Regulations, Initiatives and Research on Electronics Stewardship
On this page:
- Rules for Managing Cathode Ray Tubes
- State Electronics Laws
- EPA Electronics Forum
- International Efforts in Electronics Stewardship
- Research Efforts in Electronics Stewardship
A cathode ray tube (CRT) is the glass video display component of an electronic device, usually a computer or television monitor. CRT funnel glass generally contains high enough concentrations of lead that the glass is regulated as hazardous waste when disposed. CRTs and CRT glass were once easily recycled into new CRTs, however, the demand for new CRTs has collapsed in favor of new flat panel technologies. Because of rising costs, negative economic incentives and shifts in CRT glass markets, some CRT processors and recyclers are choosing to store the glass indefinitely rather than send it for recycling or disposal, which increases the risk of mismanagement and/or abandonment of CRTs.

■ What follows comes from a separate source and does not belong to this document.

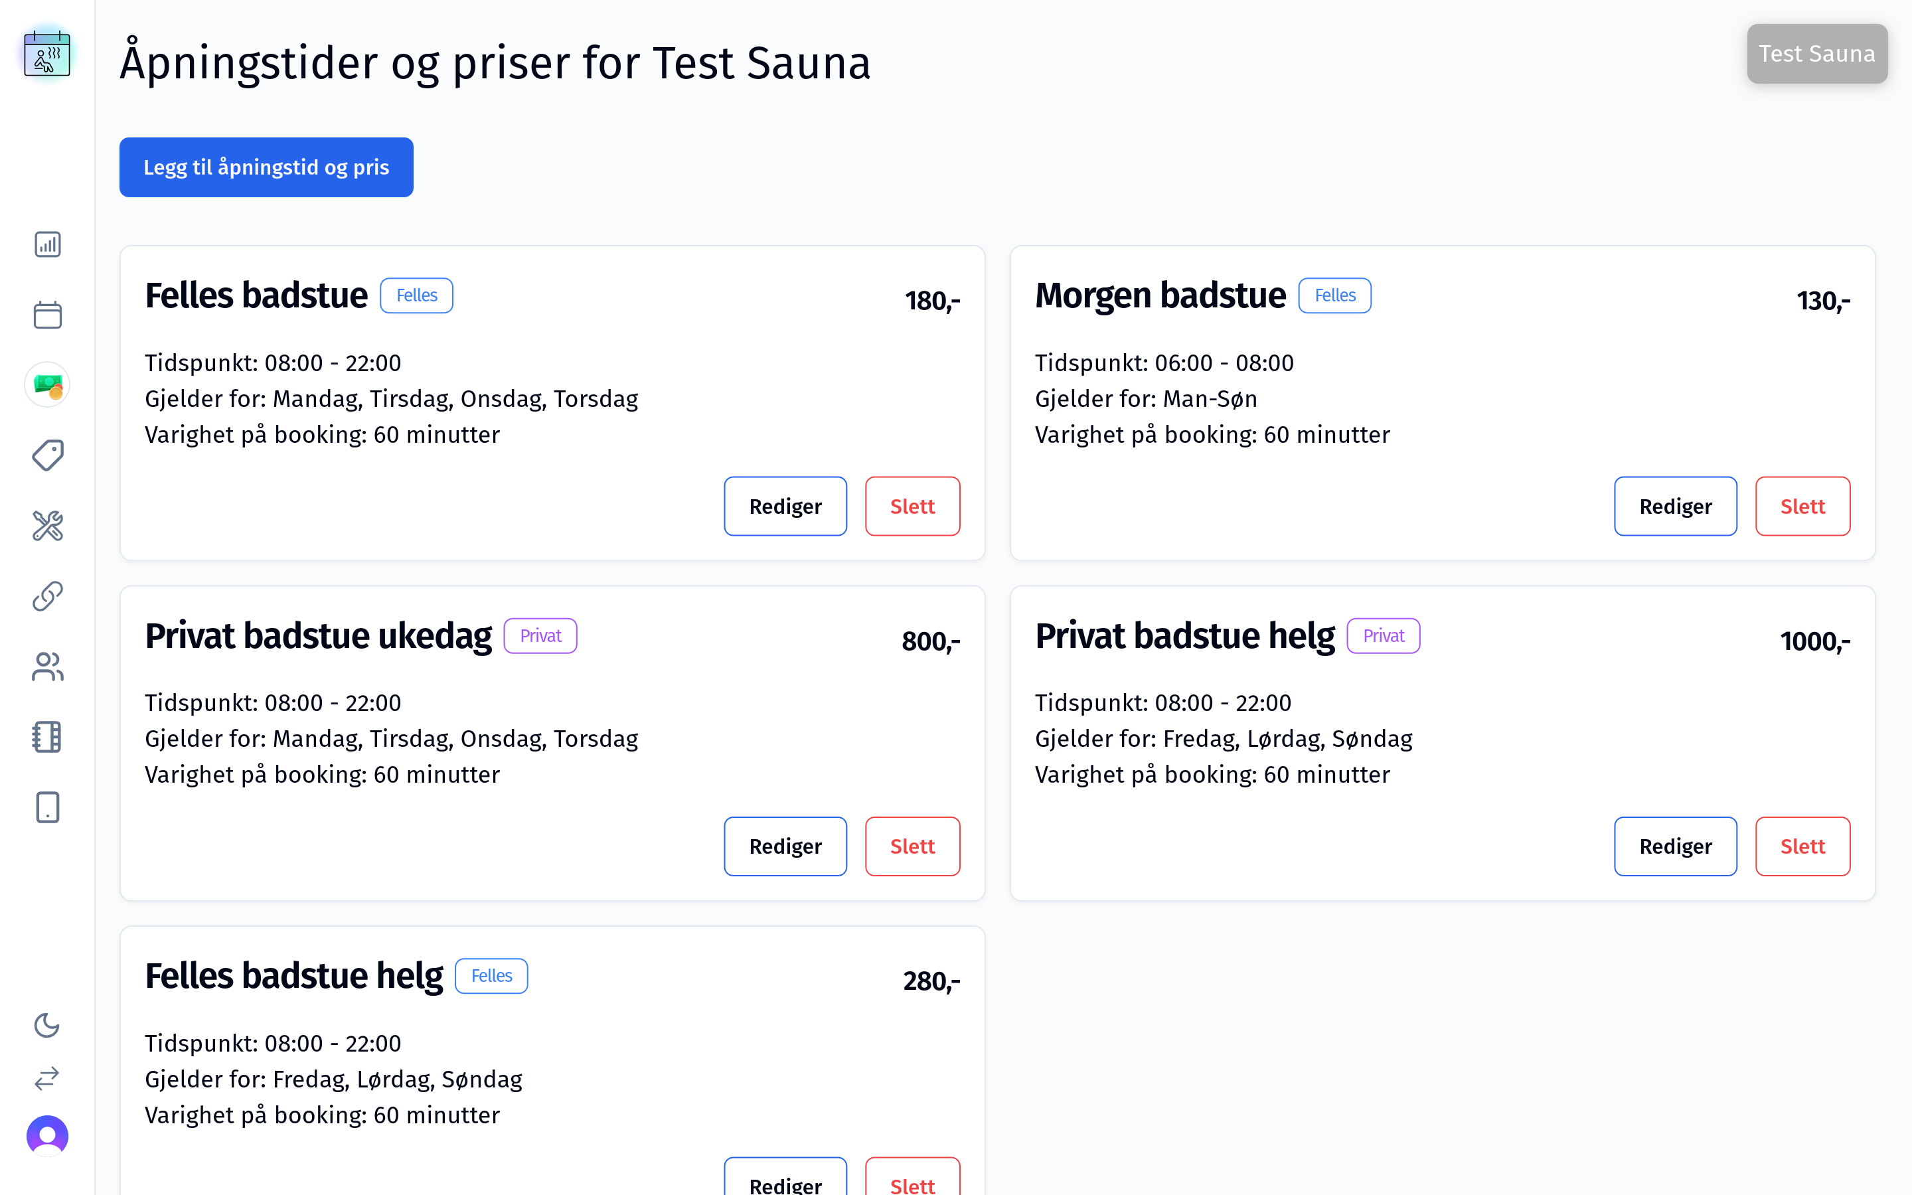Image resolution: width=1912 pixels, height=1195 pixels.
Task: Click the link icon in the sidebar
Action: (x=47, y=595)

In 2006, EPA amended its regulations to streamline management requirements for recycling of used CRTs and glass removed from CRTs. The amendments excluded these materials from the Resource Conservation and Recovery Act definition of solid waste, if certain conditions are met (see title 40 of the Code of Federal Regulations in Section 261.4(a)(22)). On June 18, 2014, EPA finalized revisions to the export provisions of the 2006 CRT final rule. These changes allow the Agency to obtain additional information to better track exports of CRTs for reuse and recycling in order to ensure safe management of these materials.
Find out more about EPA's CRT regulations, including information on the 2014 final rule.

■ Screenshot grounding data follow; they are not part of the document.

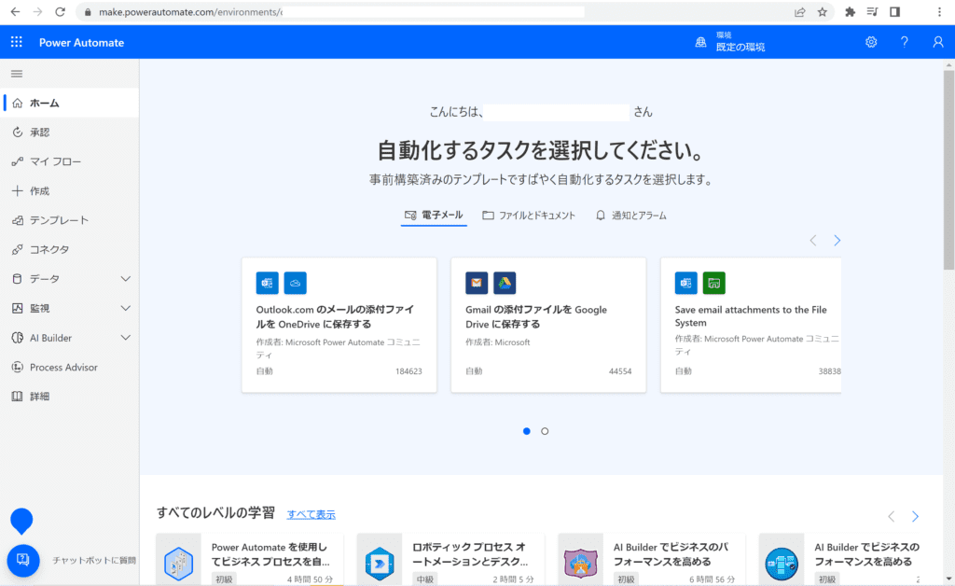
Task: Open the settings gear icon
Action: [x=871, y=42]
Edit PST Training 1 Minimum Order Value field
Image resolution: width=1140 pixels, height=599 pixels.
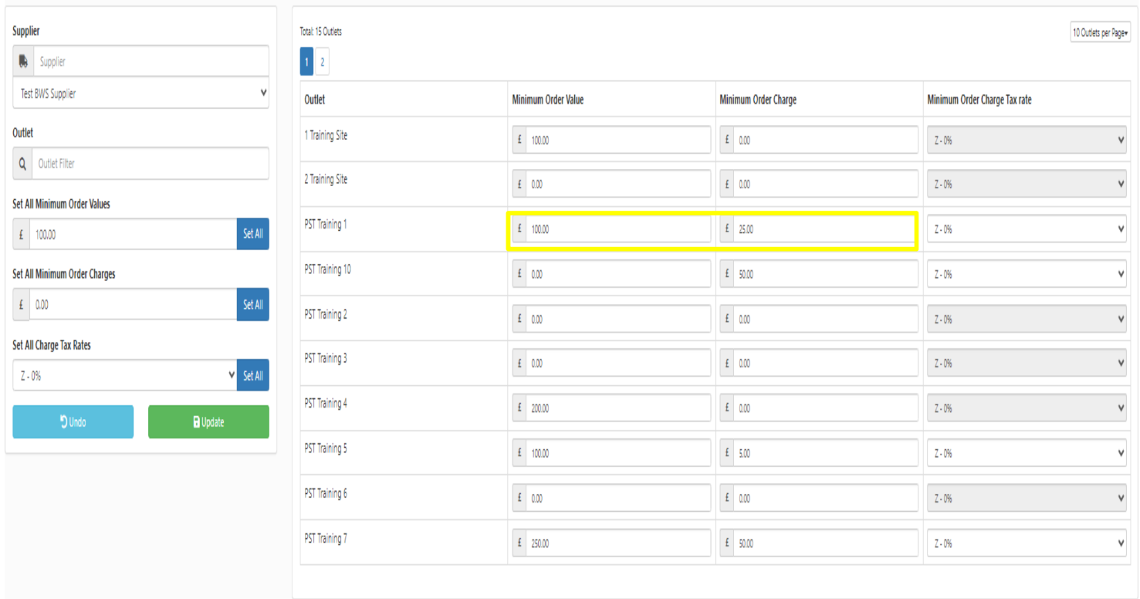pyautogui.click(x=617, y=229)
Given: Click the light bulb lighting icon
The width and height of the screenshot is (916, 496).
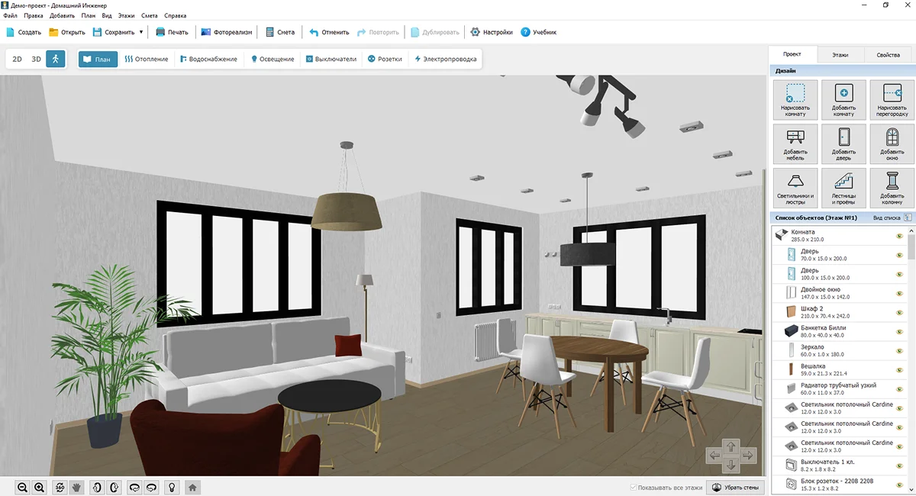Looking at the screenshot, I should pyautogui.click(x=173, y=487).
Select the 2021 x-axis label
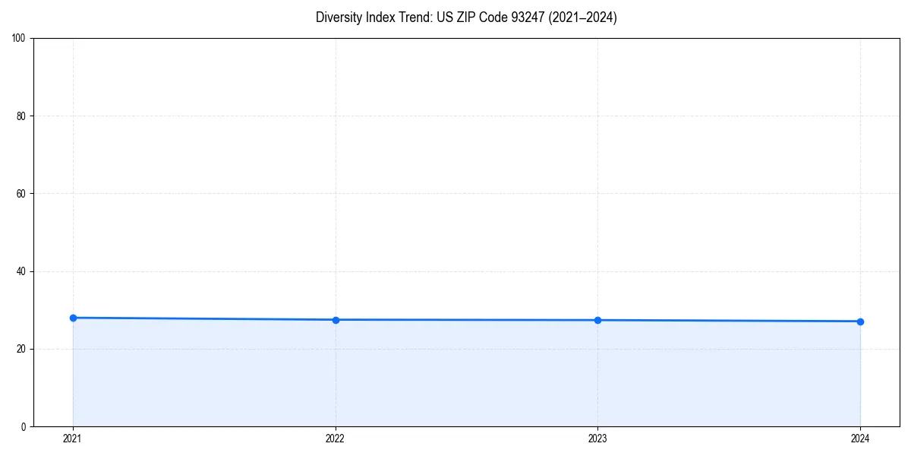The height and width of the screenshot is (456, 911). pyautogui.click(x=72, y=438)
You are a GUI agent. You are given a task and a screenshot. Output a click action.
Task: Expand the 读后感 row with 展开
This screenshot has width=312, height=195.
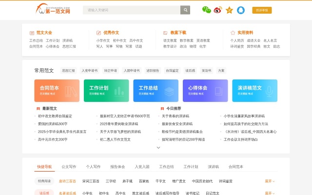[x=270, y=193]
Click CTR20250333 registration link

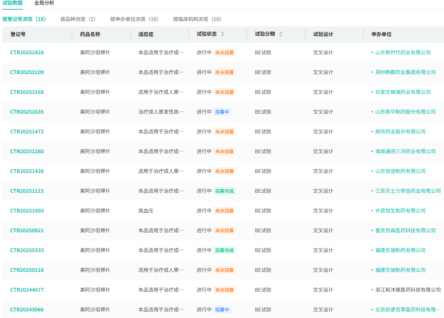(x=27, y=250)
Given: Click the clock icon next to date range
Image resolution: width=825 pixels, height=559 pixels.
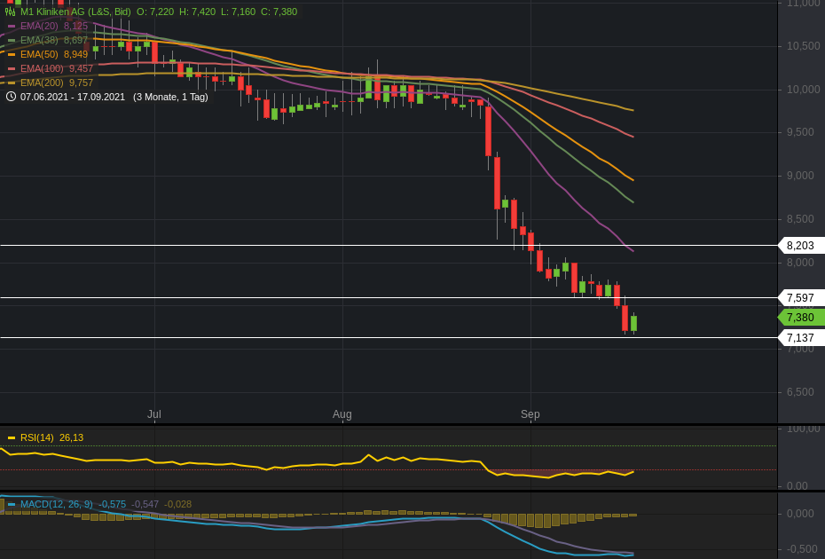Looking at the screenshot, I should click(11, 97).
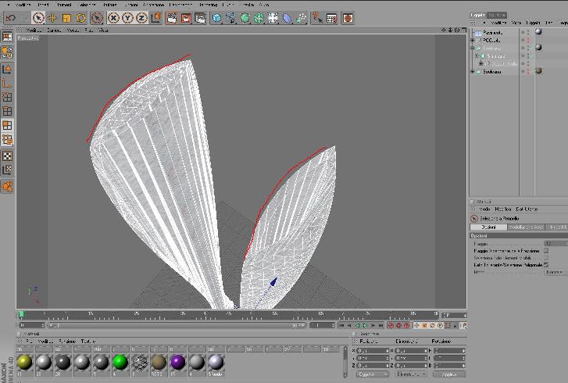Open the Oggetto coordinate mode dropdown
Screen dimensions: 568x383
(x=373, y=374)
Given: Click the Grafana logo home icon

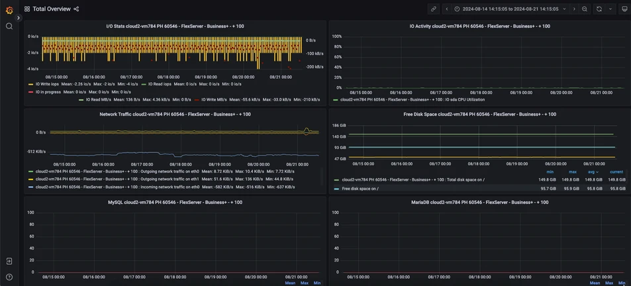Looking at the screenshot, I should point(9,10).

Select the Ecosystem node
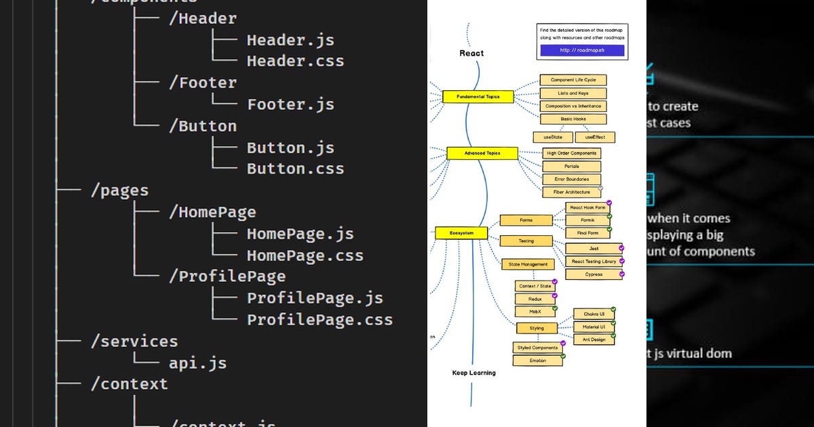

Twenty-five U.S. states currently have electronics recycling laws. The National Center for Electronics Recycling (NCER) developed an interactive mapExit that helps to find out detailed information on state regulations, including a brief summary and link to the laws as well as key dates. Visit NCERs website to find out more about state electronics laws Exit.
On September 23 and 24, 2014, EPA hosted a forum to harness the collective power of the electronics community and identify shared priorities that will advance domestic end-of-life electronics management. More than 40 participants took part in the interactive discussion to identify strengths and issues, and brainstorm areas of focus to address the challenges of CRT stockpiling and end-of-life electronics management.
Participants of the forum represented a cross-section of the electronics community, including the following:
- Original Equipment Manufacturers (OEMs)
- Trade Associations
- Non-Governmental Organizations (NGOs)
- Standards Certification Bodies
Read EPA's summary report about the Electronics Forum.
The EPA Office of International and Tribal Affairs’ Office of Global Affairs and Policy (OGAP) provides policy and programmatic expertise for multinational environmental and human health issues. OGAP identifies broad emerging international environmental issues and, in concert with internal and external partners, develops initiatives to address these issues. This includes OGAPs initiative to clean up electronic waste.
You can learn more about EPA's international electronic waste management efforts by visiting the Agency’s Cleaning Up Electronic Waste (E-Waste) site.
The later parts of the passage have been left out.